**Directions:** Your answer must consist solely of the line containing "Das Magazin der" and each line after it through the end of the data, copied exactly.

+-------+

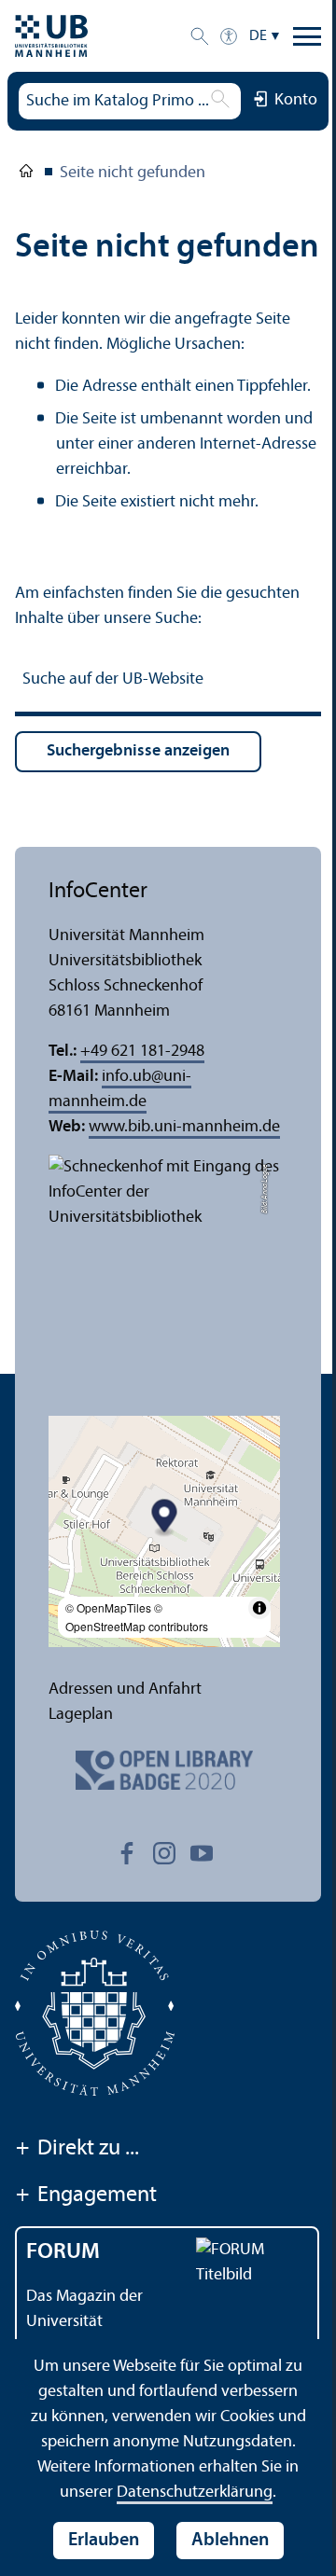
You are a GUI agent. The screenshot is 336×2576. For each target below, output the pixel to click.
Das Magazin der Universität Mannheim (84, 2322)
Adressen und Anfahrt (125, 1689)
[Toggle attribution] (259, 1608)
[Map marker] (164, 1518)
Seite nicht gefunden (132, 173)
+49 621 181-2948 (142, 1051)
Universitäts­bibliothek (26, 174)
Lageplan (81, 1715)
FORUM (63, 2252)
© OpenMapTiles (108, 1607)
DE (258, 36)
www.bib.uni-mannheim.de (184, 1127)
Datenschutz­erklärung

+-------+

**Response to the exercise:**
Das Magazin der Universität Mannheim (84, 2322)
Adressen und Anfahrt (125, 1689)
[Toggle attribution] (259, 1608)
[Map marker] (164, 1518)
Seite nicht gefunden (132, 173)
+49 621 181-2948 (142, 1051)
Universitäts­bibliothek (26, 174)
Lageplan (81, 1715)
FORUM (63, 2252)
© OpenMapTiles (108, 1607)
DE (258, 36)
www.bib.uni-mannheim.de (184, 1127)
Datenschutz­erklärung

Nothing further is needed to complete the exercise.